Bibliothèque

La S.A.L. met à disposition de ses membres, pour consultation et/ou emprunt, un fonds riche de plus de 1200 ouvrages liés aux sciences du ciel et de l’espace, auxquels s’ajoutent des numéros de périodiques spécialisés.

Les sujets autant que le niveau de lecture sont diversifiés. L’emprunt est gratuit, consenti pour une durée d’un mois et renouvelable sur demande.

La bibliothèque et son bureau d’emprunt est maintenant située au rez-de-chaussée de l’Institut de physiologie. Elle ouvre avant chaque conférence, de 18 h 30 à 19 h 30.

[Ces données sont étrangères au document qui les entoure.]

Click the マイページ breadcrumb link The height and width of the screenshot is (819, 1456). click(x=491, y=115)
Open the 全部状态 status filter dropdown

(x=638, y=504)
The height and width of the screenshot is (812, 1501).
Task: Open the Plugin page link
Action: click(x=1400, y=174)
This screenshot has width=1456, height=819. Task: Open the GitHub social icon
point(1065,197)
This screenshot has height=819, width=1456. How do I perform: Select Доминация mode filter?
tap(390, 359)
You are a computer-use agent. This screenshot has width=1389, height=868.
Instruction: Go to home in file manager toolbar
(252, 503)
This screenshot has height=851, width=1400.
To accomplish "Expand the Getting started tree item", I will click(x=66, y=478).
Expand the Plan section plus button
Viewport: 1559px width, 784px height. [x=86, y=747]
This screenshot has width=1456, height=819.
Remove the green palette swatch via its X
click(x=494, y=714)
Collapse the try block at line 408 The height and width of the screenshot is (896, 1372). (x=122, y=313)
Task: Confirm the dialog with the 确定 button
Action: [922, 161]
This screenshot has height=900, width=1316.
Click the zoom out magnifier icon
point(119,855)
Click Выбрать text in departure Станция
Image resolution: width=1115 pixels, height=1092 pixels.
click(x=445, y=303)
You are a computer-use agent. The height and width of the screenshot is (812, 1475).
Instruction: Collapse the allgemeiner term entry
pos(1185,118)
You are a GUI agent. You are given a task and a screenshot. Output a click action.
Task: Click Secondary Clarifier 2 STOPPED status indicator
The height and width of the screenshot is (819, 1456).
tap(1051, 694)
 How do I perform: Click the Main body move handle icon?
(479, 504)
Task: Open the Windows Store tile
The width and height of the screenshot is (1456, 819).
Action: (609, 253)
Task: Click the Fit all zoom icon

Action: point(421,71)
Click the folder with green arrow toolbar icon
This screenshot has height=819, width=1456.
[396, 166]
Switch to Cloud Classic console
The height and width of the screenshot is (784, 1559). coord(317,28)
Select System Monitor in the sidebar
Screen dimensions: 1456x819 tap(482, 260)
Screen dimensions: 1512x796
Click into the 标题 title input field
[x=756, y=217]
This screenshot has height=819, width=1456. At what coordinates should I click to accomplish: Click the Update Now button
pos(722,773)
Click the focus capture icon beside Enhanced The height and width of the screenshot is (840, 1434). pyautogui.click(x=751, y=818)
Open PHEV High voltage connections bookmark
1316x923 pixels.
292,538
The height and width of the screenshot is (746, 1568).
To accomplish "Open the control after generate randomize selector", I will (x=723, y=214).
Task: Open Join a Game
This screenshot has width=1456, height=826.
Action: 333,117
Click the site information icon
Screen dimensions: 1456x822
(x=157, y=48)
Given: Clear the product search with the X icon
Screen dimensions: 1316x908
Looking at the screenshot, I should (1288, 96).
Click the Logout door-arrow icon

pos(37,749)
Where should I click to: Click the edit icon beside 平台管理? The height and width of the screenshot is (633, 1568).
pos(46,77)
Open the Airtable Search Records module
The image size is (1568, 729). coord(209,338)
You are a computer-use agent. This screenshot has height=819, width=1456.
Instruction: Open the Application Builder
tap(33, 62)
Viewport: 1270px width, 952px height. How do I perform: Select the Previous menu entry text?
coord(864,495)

Pour renforcer encore la disponibilité du service sans passer par une multiplication des jours et heures d’offre de service (impossible en pratique), il est dorénavant possible d’obtenir une ouverture sur rendez-vous, une manière de rendre la Bibliothèque capable de jouer son rôle quand les membres en ont envie ou besoin. Les coordonnées du bibliothécaire se trouvent en début de chaque bulletin Le Ciel : un contact téléphonique ou par écrit permettra de trouver une date convenant à chacun pour une ouverture « privée ».


Nouveau à la bibliothèque

Il est difficile de classer le « Cosmologie et relativité générale – une première approche » d’Alice Gasparini, tant le livre semble constituer une catégorie à lui seul. Comme précisé dans l’avant-propos et sur la quatrième de couverture, il se situe entre le commentaire vulgarisateur et le cours universitaire, ou plutôt il comble le fossé longtemps resté béant entre ces deux sortes d’écrits. Les notions d’expansion, de courbure et de lentille gravitationnelle reçoivent un traitement plus poussé que les analogies servies au grand public, bien que les développements mathématiques soient choisis parmi les plus simples, et le bagage du secondaire suffit effectivement à les suivre de bout en bout. Cet imprimé aurait cependant mérité une édition plus attentive : les fautes de français apparaissent assez fréquemment, et si les bavures se limitaient aux accords maladroits en genre et en nombre, sans nuire à la compréhension du propos, la qualité générale du livre rendrait ces imperfections acceptables. Mais l’une ou l’autre inexactitude s’est parfois glissée dans les démonstrations de formules, et dans ce contexte, les coquilles sont moins pardonnables. Par exemple, dans les équations (7.65) et (7.67) p. 110, le facteur d’échelle associé à la densité en rayonnement devrait s’affubler d’un exposant quatre, pas d’un exposant deux. De même, un indice est mal choisi dans une égalité, au bas de la p. 112. Le livre s’attache en priorité aux sujets plus actuels, et quelques thèmes n’ayant pas connu de développement récent sont reportés en annexe.


Gaëtan Greco


Précédemment

Dans son Voyage sur les flots de galaxies, Hélène Courtois relate une découverte de première importance dans la cosmologie observationnelle, l’identification d’une grande structure qui ajoute une épaisseur entière à la compréhension de notre situation dans l’Univers. En incorporant la Voie lactée et des milliers de galaxies voisines dans un ensemble appelé Laniakea, l’équipe rassemblée autour de l’auteur a confectionné une définition dynamique du superamas de galaxies, existant comme résultat d’un processus qui porte la marque d’une force fondamentale de la nature, car elle repose sur l’action de la gravitation. Auparavant, les superamas de galaxies étaient reconnus de façon statique (et incomplète), comme des amas de galaxies disposés les uns à côté des autres. De brefs rappels sur les principes astrophysiques de base employés pour les observations systématiques de galaxies environnantes précèdent le récit des observations elles-mêmes, et finalement la découverte mûre à la clé. Les détails abondent sur les moments-pivots de ce cheminement comme sur les fausses routes parfois suivies. Le livre ajoute une preuve, s’il en fallait encore une, que les personnages des découvreurs géniaux et solitaires sont en bonne partie des mythes, et que les avancées en science contemporaine se réalisent par l’échange et la combinaison de compétences – on voudrait parfois parler de talent – chacune utile, mais insuffisante. Le texte insiste également sur la poursuite des coups de sonde dans des contrées intergalactiques de plus en plus lointaines, l’étude d’un échantillon de plus en plus large comportant comme résultat probable la reconnaissance de structures semblables à Laniakea et le tracé de leurs limites.